The Canadian climate model is also used by the IPCC to justify predictions of extreme anthropogenic warming despite the fact that the model bears no resemblance to reality. As does the climate model, the IPCC ignores most natural causes of climate change and misattributes natural climate change to greenhouse gas emissions. Here is a list of 123 peer-reviewed papers published from 2008 to 2012 on the solar influence on climate that were ignored by the IPCC in the fifth assessment report.
Climate alarmism based on climate models that don’t work has so far cost the world $1.6 trillion in a misguided and ineffective effort to reduce greenhouse gas emissions. These efforts have caused electricity prices to increase dramatically in Europe causing fuel poverty and putting poor people at risk. High fuel costs and cold winter weather are blamed for 30,000 excess deaths in Britain last year. Europe’s energy costs have increased by 17% for consumers and 21% for industry in the last four years. The Canadian climate model failures has contributed to this misery.
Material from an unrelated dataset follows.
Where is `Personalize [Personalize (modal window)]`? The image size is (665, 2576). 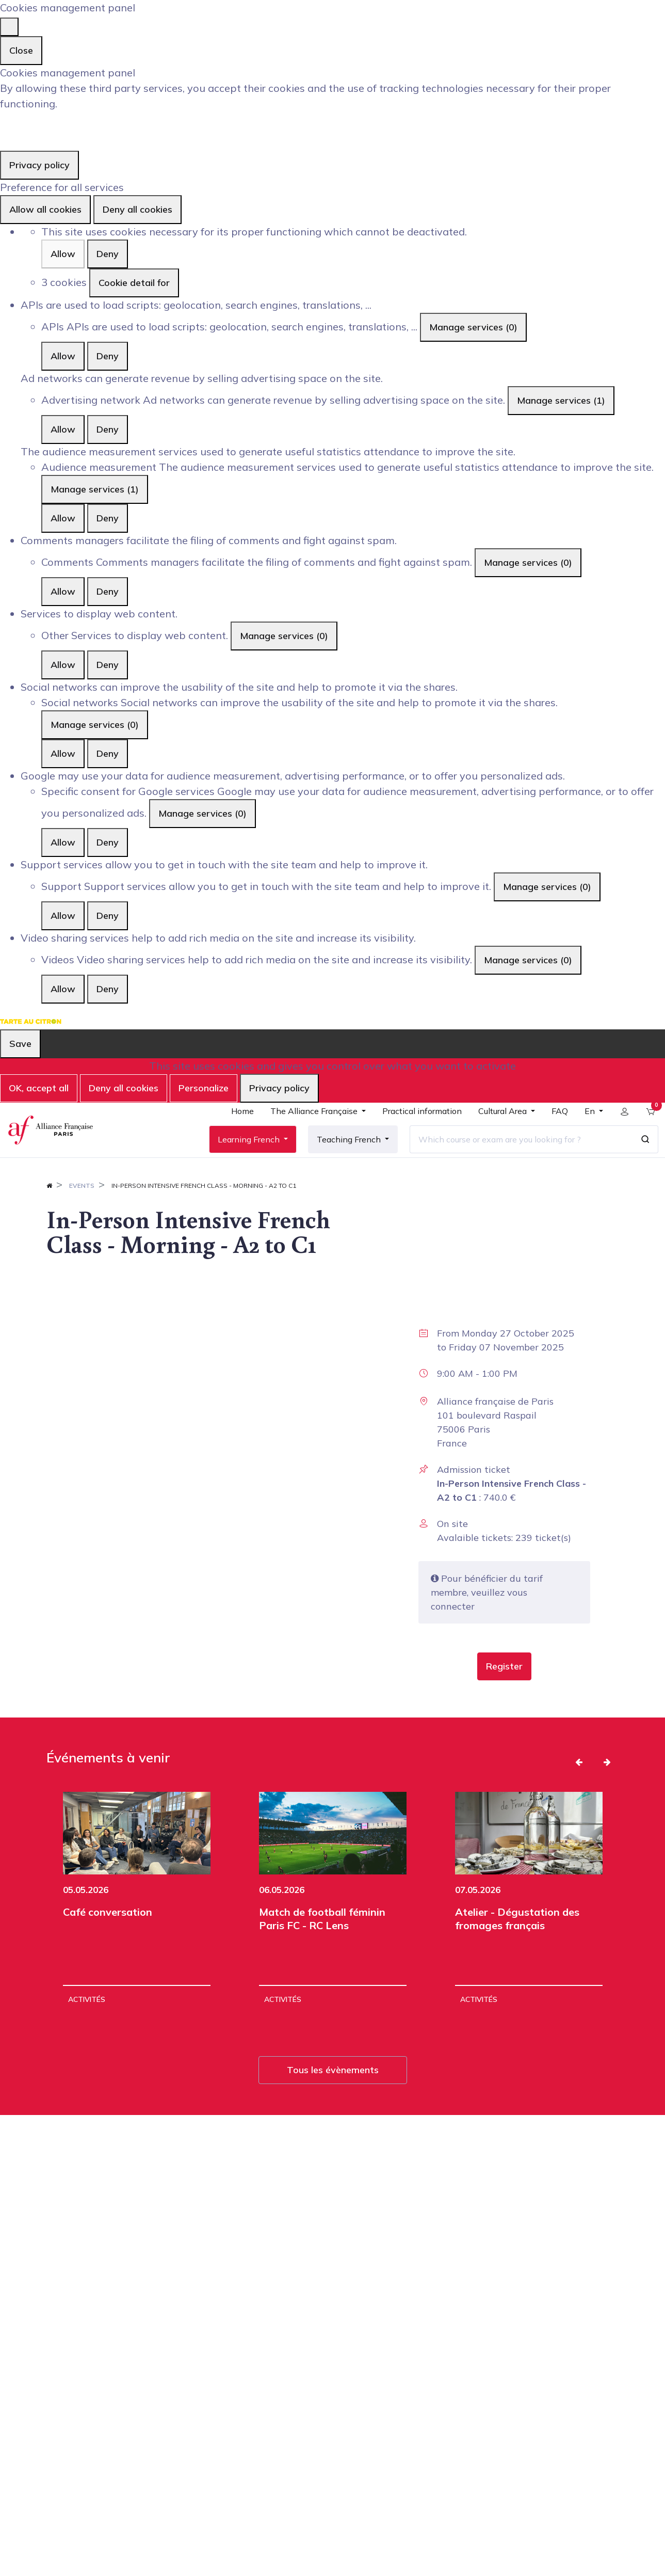
Personalize [Personalize (modal window)] is located at coordinates (204, 1088).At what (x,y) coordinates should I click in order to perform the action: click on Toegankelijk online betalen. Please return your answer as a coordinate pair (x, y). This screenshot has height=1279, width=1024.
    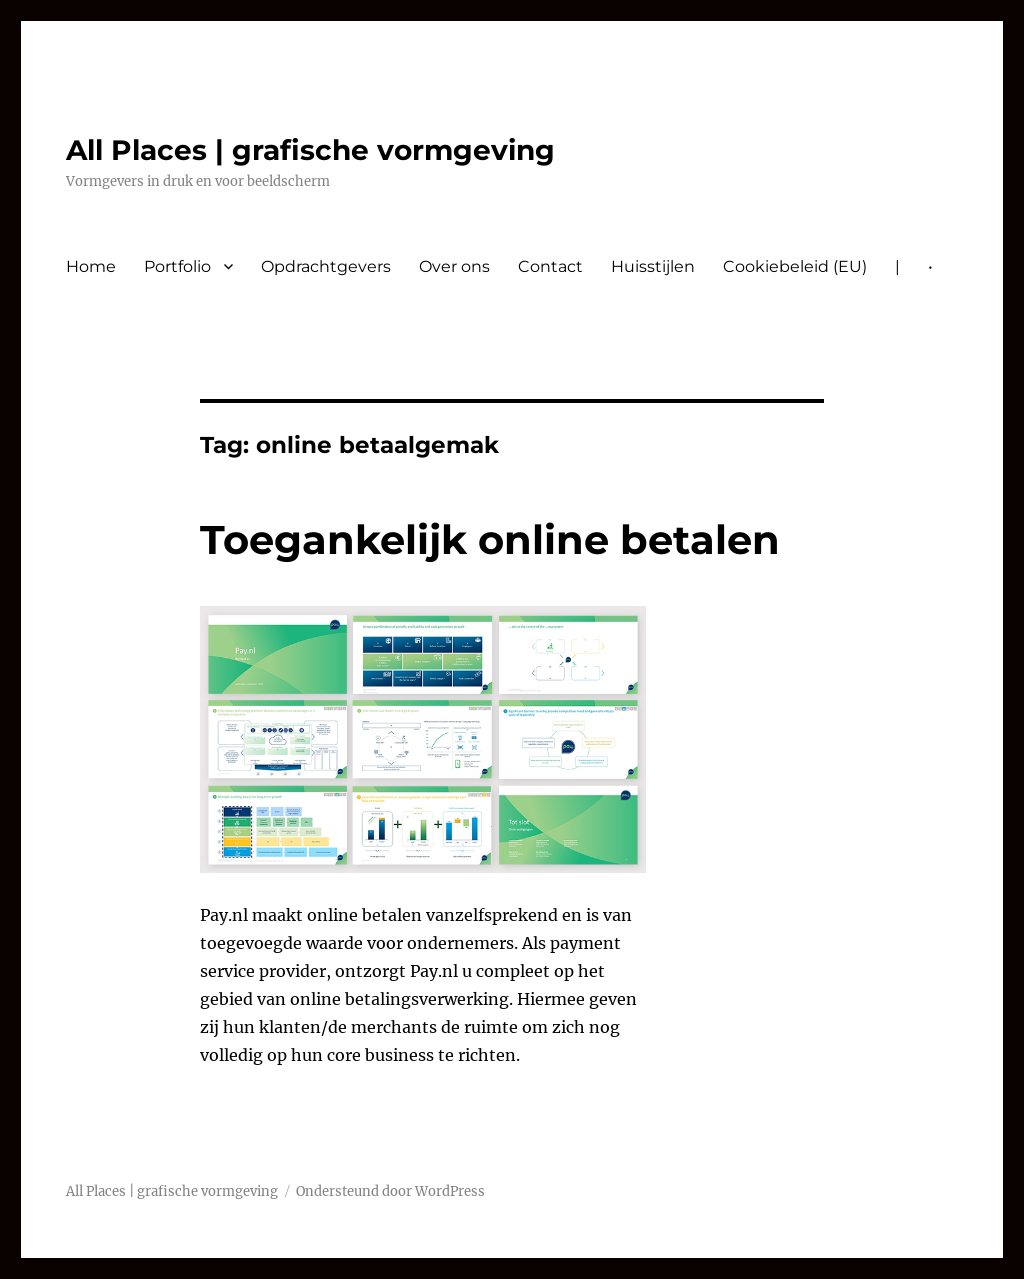
    Looking at the image, I should click on (490, 539).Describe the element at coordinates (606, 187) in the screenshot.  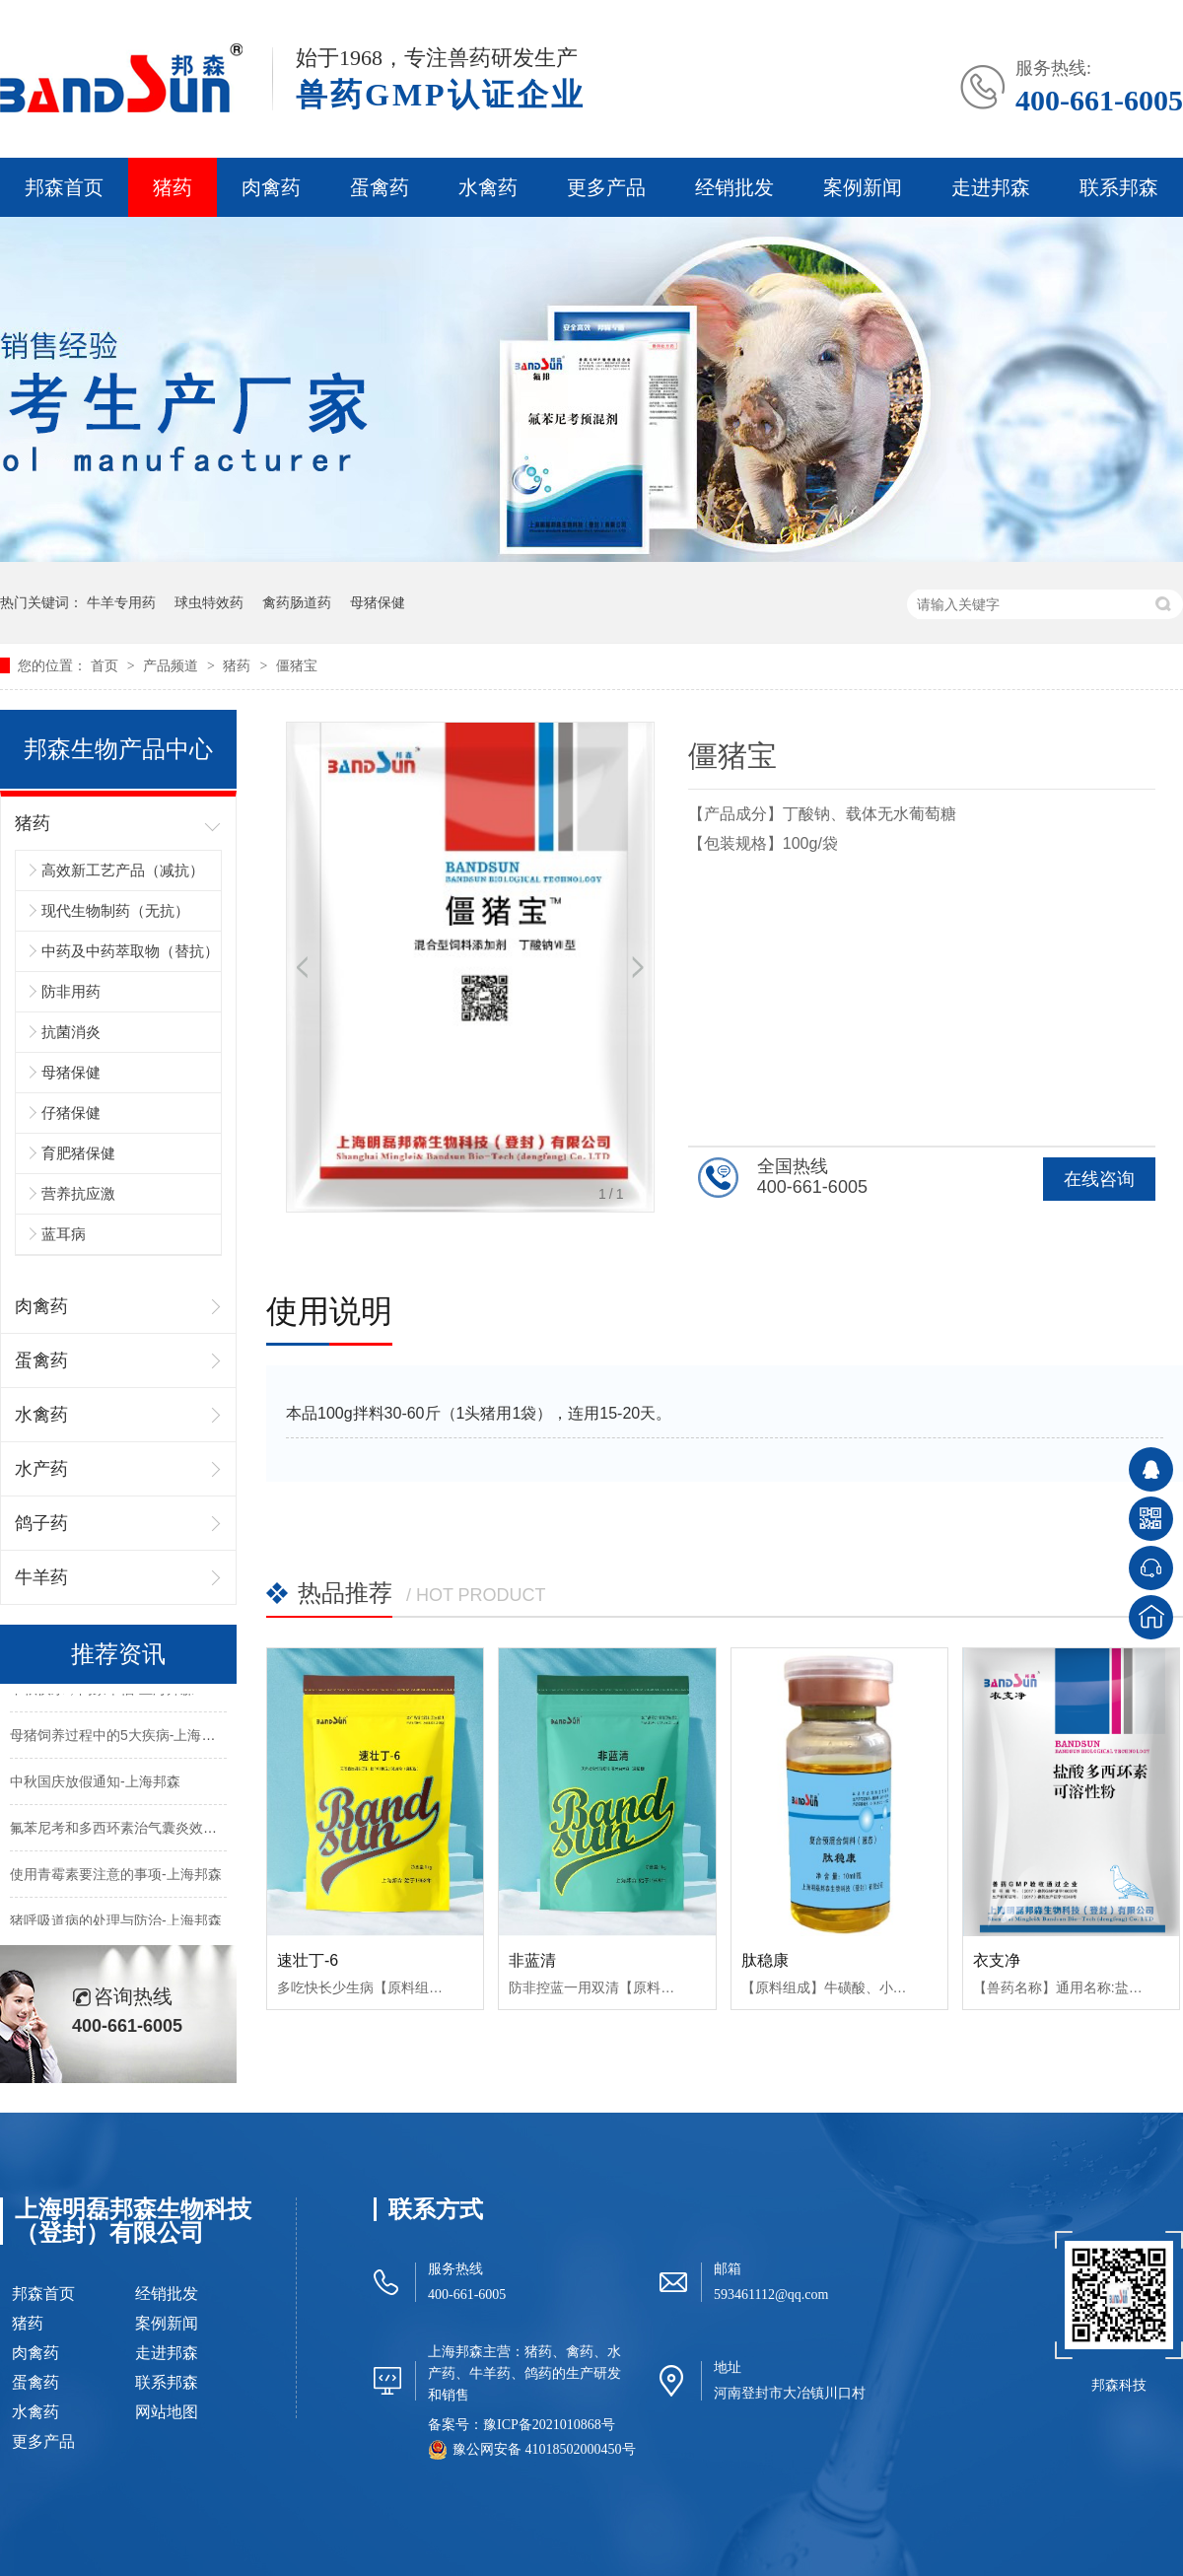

Canadian politicians and taxpayers need to ask why we continue to fund climate models that can’t replicate the historical record and produce no useful information.
Ken Gregory, P.Eng.
Ten years of providing independent
climate science information
1. The Canadian Earth System Model CanESM2 combines the CanCM4 model and the Canadian Terrestrial Ecosystem Model which models the land-atmosphere carbon exchange. Table 9.5 of the IPCC Fifth Assessment Report Climate Change 2013 shows that the CanESM2 transient climate sensitivity is 2.4 °C (for double CO2). The 30 model mean transient climate sensitivity 90% certainty range is 1.2 °C to 2.4 °C.
2. The Canadian climate model CanESM monthly data was obtained from the KNMI Climate Explorer here. The satellite data was obtained from the University of Alabama in Huntsville here (LT) and here (MT), and from Remote Sensing Systems here (LT) and here (MT). The radiosonde weather balloon data was obtained from the NOAA Earth System Research Laboratory here. The global surface data is from the HadCRUT4 dataset prepared by the U.K. Met Office Hadley Centre and the Climate Research Unit of the University of East Anglia, here. The HadCRUT4 tropical data (20 N to 20 S) was obtained from KNMI Climate Explorer. An Excel spreadsheet containing all the data, calculations and graphs is here.
3. The average global weather balloon trends of all pressure levels from 1000 mbar to 300 mbar weighted by the LT satellite temperature weighting functions is only 3% greater than the balloon trend at 1000 mbar, confirming that the LT satellite trends is representative of the near-surface temperature trend. The weighted average tropical weather balloon trends are 3% greater than the average of the 1000 mbar balloon trend and the surface station trend. The temperature weighting functions for land and oceans were obtained from the Remote Sensing Systems website. The average global and tropical balloon trends of all pressure levels weighted by the mid-troposphere (MT) satellite temperature weighting functions are 13% and 4% greater than the balloon trends at 400 mbar. If the MT satellite trends were adjusted by these factors to correspond to the 400 mbar pressure level, the global and tropical satellite trend adjustments would be -0.017 °C/decade and -0.004 °C/decade, respectively. Since the MT satellite trends are already less than the 400 mbar balloon trends, no adjustments were applied.